Passano decenni ed il Banco di Sicilia, trasformato in S.p.A., è di nuovo nel vortice delle critiche; ma, stavolta è un editoriale bancario: il Bankomatt, che nel suo numero 11 dell’aprile 1992 (allegato a “Valori e Finanza”) in un articolo di fondo, dal titolo ‘Sfascisti e bari’, denuncia: “… il Banco rimane terra di conquista da parte di almeno due categorie di soggetti al confronto dei quali i ladroni di Alì Babà erano educande. Ci riferiamo ai numerosi attori esterni, sfascisti di mestiere di cui si compone la classe politica isolana (e di cui la generalità dei partiti va spesso fiera), intrisi di quella subcultura maneggiona e di quella arroganza del potere che stanno soffocando la Sicilia.

Il titolo dell'articolo sull'ispezione promossa da Bankitalia apparso sul "Giornale di Sicilia" del 20 marzo 1993
Il titolo dell’articolo sull’ispezione promossa da Bankitalia apparso sul “Giornale di Sicilia” del 20 marzo 1993

Protagonisti di una classe politica di basso rango… E a questo punto entra in scena anche la seconda categoria di razziatori, quella interna, aziendale DOC, quella dei bari del Banco che, per darsi un tono, verniciano l’interesse privato con l’ideologia sicilianista; che intralciano il buon esito di qualunque negoziato sindacale confidando nel tanto peggio, tanto meglio. Ai bari – che ormai si annidano ovunque – semplici impiegati, dirigenti o amministratori – non interessa alcun reale cambiamento o rilancio dell’Azienda perché ciò significherebbe assumersi, una volta tanto, responsabilità, far delle scelte e, quindi, uscire allo scoperto”.

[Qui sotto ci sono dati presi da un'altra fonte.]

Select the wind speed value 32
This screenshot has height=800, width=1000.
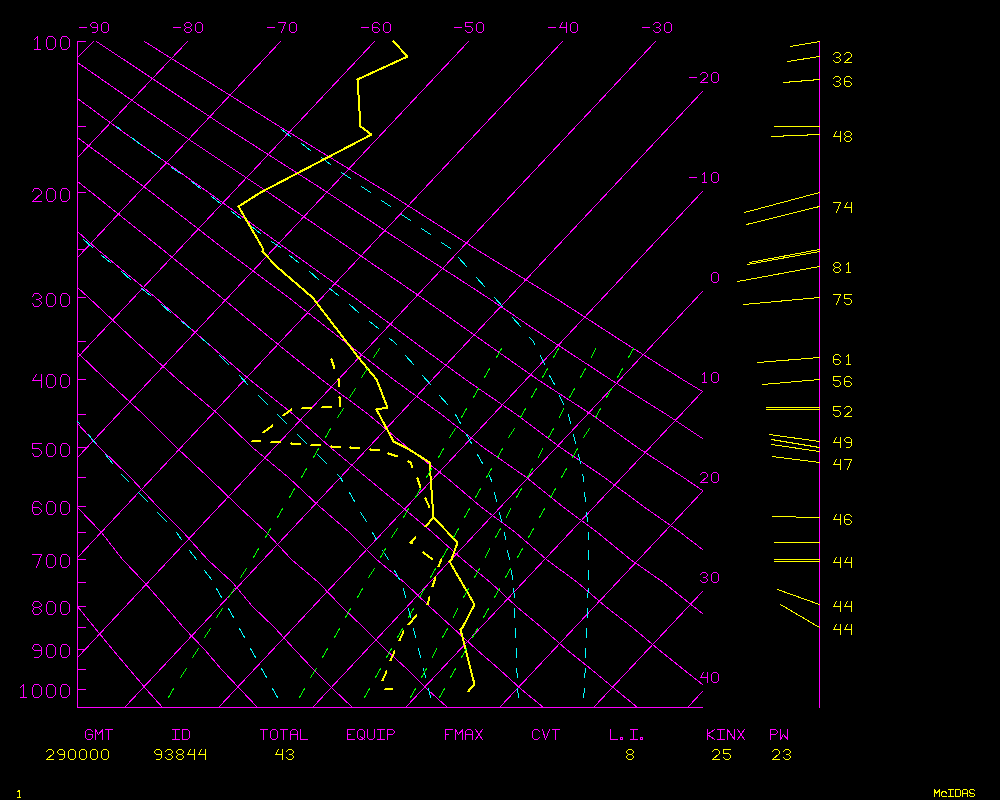(x=842, y=58)
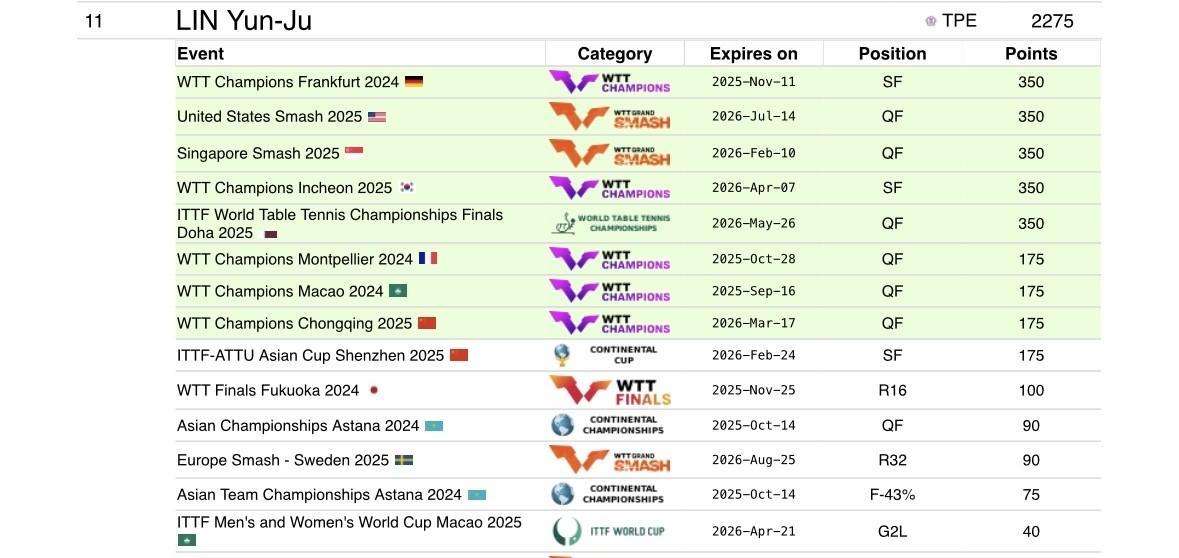1179x558 pixels.
Task: Open the LIN Yun-Ju player name
Action: click(x=244, y=21)
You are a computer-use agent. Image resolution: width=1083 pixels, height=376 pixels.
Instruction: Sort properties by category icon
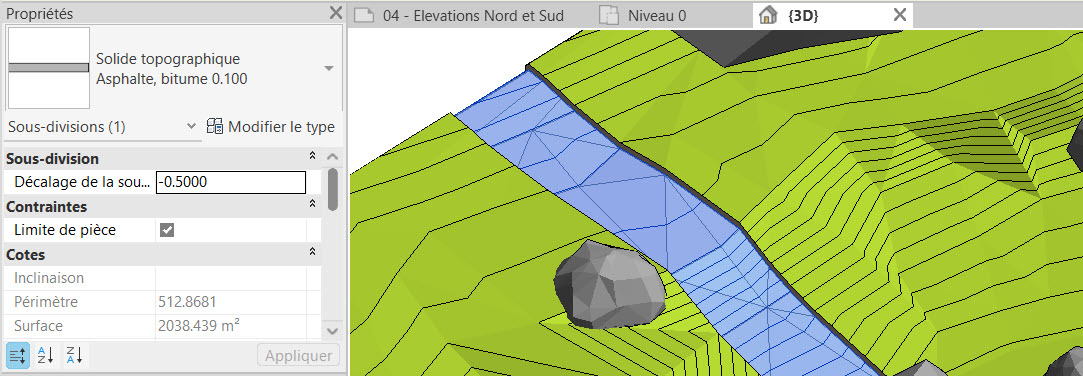18,357
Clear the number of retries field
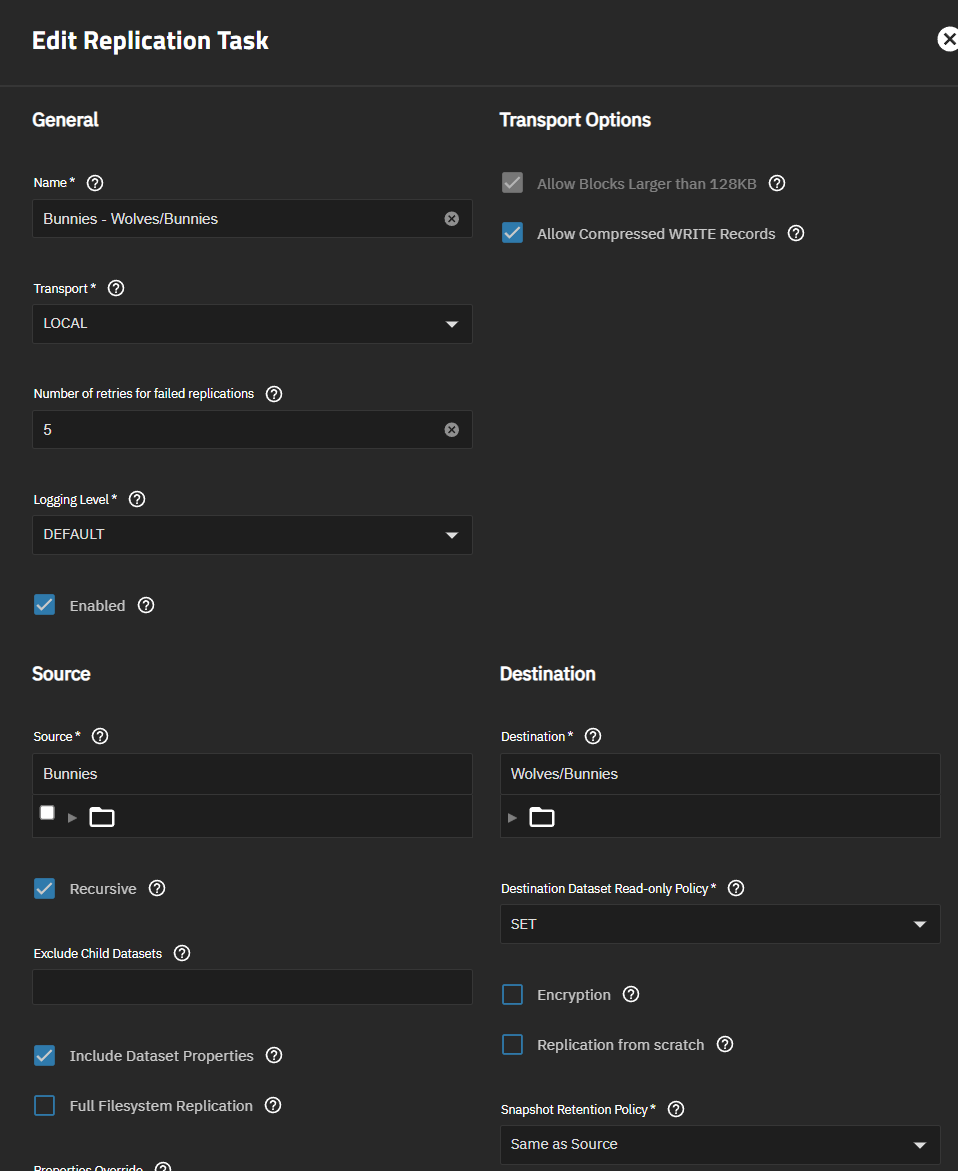The width and height of the screenshot is (958, 1171). 452,429
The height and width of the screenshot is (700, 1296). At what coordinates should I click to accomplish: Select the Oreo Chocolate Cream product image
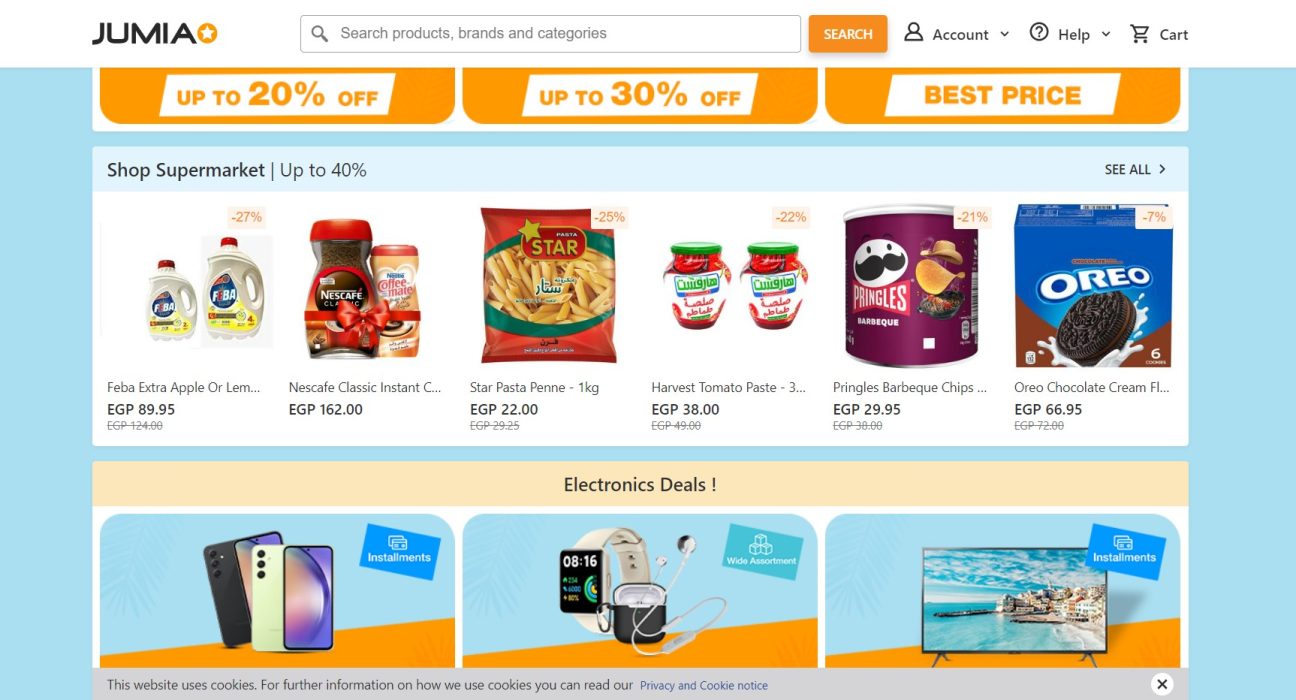tap(1092, 286)
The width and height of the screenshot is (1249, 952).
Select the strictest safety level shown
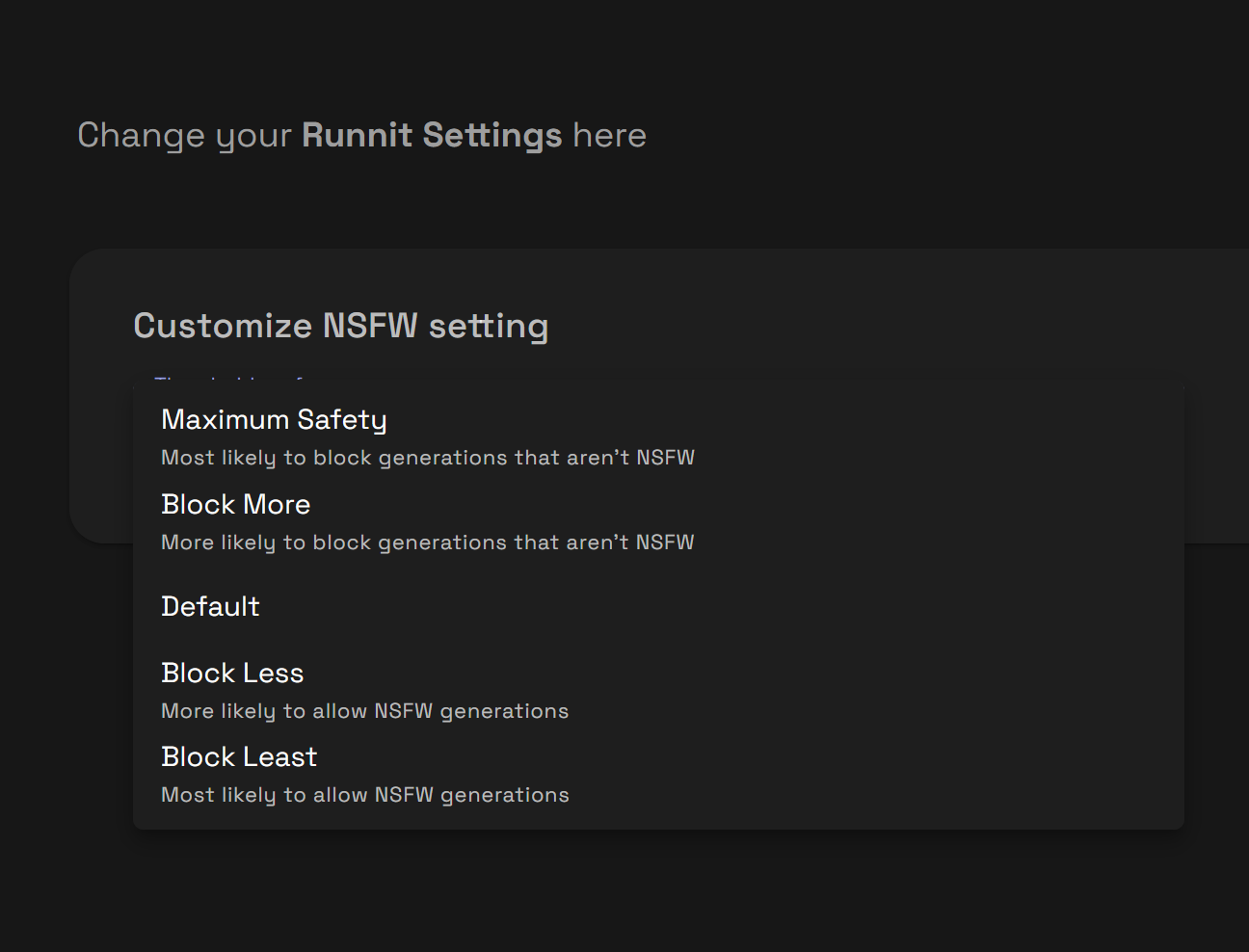[x=274, y=420]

Successivamente, in un editoriale del “Giornale di Sicilia” del 23 marzo 1993 sono stati evidenziati, a cura di un gruppo di lavoro di un partito politico, “quelli che sono stati definiti i limiti del sistema bancario in Sicilia, quali l’elevato costo del personale in alcuni istituti dovuto… a un elevatissimo numero di dirigenti, un rapporto sfavorevole fra impieghi, un basso livello di patrimonializzazione degli ex istituti di diritto pubblico (Banco di Sicilia e Sicilcassa)”.

Tale dichiarazione segue, di poco, un altro editoriale sullo stesso quotidiano che, in data 20 marzo 1993, ha scritto: “La Banca d’Italia sta effettuando, da circa tre mesi, una ispezione al Banco di Sicilia. Lo ha reso noto il Governatore, Carlo Azeglio Ciampi, nel corso dell’audizione davanti alla Commissione Antimafia. All’inizio – ha precisato Ciampi – si trattava di accertamenti particolari, ma, da circa un mese, l’ispezione è stata estesa a tutto l’istituto… I problemi che il Banco si trova ad affrontare non sono nuovi.

Saremmo in presenza di un aumento delle sofferenze, i crediti cioé non onorati dai clienti, incremento dovuto anche alla particolare fase recessiva che il Paese e la Sicilia, in particolare, stanno affrontando. Il fenomeno in questi giorni sta interessando i conti economici di tutte le maggiori banche… In pratica il Banco è fortemente sottocapitalizzato e ciò incide pesantemente sui conti economici”.

Richiamare alla nostra mente le ispezioni come sopra riferite di cent’anni addietro, ci rimandano alla nota teoria vichiana sui corsi e ricorsi storici.